This Article is From May 27, 2021

Concerned About Employees In India, Intimidation Tactics, Says Twitter

Twitter today said it is concerned by "the potential threat to freedom of expression and intimidation tactics by the police".

Twitter said while it will "strive to comply", it would be guided by principles of transparency.

New Delhi:

Twitter today broke its silence on new digital rules in the middle of its clash with the government over the "Congress toolkit" row and flagged concern over "the potential threat to freedom of expression" and "the use of intimidation tactics by the police". In a sharply-worded statement, the social media giant said while it will "strive to comply with applicable law", it planned to ask for changes to elements in the rules "that inhibit free, open conversation".

This is the first time the micro-blogging site has spoken on the rules that require social media platforms to appoint a compliance officer in India, set up a grievance response mechanism and take down content within 36 hours of a legal order. WhatsApp has sued the government, saying the rules are unconstitutional and violate user privacy.

"Twitter is deeply committed to the people of India. Our service has proven vital for the public conversation and a source of support for people during the pandemic. To keep our service available, we will strive to comply with applicable law in India. But, just as we do around the world, we will continue to be strictly guided by principles of transparency, a commitment to empowering every voice on the service, and protecting freedom of expression and privacy under the rule of law," said a Twitter spokesperson.

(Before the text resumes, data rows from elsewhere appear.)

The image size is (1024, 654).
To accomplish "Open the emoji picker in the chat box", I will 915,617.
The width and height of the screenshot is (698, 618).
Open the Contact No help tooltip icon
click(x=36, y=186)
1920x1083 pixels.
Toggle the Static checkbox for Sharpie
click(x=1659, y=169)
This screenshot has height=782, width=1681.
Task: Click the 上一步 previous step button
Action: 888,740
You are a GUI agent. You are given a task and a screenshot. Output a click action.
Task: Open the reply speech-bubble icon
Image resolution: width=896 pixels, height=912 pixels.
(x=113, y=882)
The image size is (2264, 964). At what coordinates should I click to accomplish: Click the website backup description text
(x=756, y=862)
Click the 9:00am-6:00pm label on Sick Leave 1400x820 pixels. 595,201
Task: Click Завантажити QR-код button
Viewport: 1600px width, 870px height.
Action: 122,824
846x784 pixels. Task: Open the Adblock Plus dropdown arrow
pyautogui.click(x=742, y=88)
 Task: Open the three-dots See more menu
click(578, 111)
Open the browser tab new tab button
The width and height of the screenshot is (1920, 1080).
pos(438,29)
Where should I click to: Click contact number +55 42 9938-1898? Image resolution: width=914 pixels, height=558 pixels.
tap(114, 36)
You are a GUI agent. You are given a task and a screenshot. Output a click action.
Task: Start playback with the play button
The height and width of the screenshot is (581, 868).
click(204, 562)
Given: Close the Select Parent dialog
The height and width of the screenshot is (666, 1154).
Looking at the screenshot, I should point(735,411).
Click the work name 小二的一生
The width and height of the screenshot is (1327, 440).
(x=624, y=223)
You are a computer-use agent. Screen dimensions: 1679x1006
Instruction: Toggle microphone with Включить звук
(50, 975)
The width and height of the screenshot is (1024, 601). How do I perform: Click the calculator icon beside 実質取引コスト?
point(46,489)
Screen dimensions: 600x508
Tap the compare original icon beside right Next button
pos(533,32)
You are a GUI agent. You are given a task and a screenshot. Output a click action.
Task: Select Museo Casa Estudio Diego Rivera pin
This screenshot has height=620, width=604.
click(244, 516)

"Right now, we are concerned by recent events regarding our employees in India and the potential threat to freedom of expression for the people we serve. We, alongside many in civil society in India and around the world, have concerns with regards to the use of intimidation tactics by the police in response to enforcement of our global Terms of Service, as well as with core elements of the new IT Rules. We plan to advocate for changes to elements of these regulations that inhibit free, open public conversation. We will continue our constructive dialogue with the Indian Government and believe it is critical to adopt a collaborative approach. It is the collective responsibility of elected officials, industry, and civil society to safeguard the interests of the public."

Twitter has been on the radar of the government and the police after it marked posts by BJP leaders on an alleged "Congress toolkit" as "manipulated media". The government asked Twitter to remove the tag and the Delhi Police visited Twitter India's offices in Delhi and Gurgaon on Monday evening to serve notice asking for an explanation.

The new IT rules that took effect on Wednesday require sites to enable a complaint redressal mechanism and trace the "first originator" of information found to "undermine the sovereignty of India, security of the state, or public order".

Social media sites that fail to comply will lose protection from lawsuits and prosecution as "intermediaries". This means they can no longer claim legal immunity from objectionable content posted by users.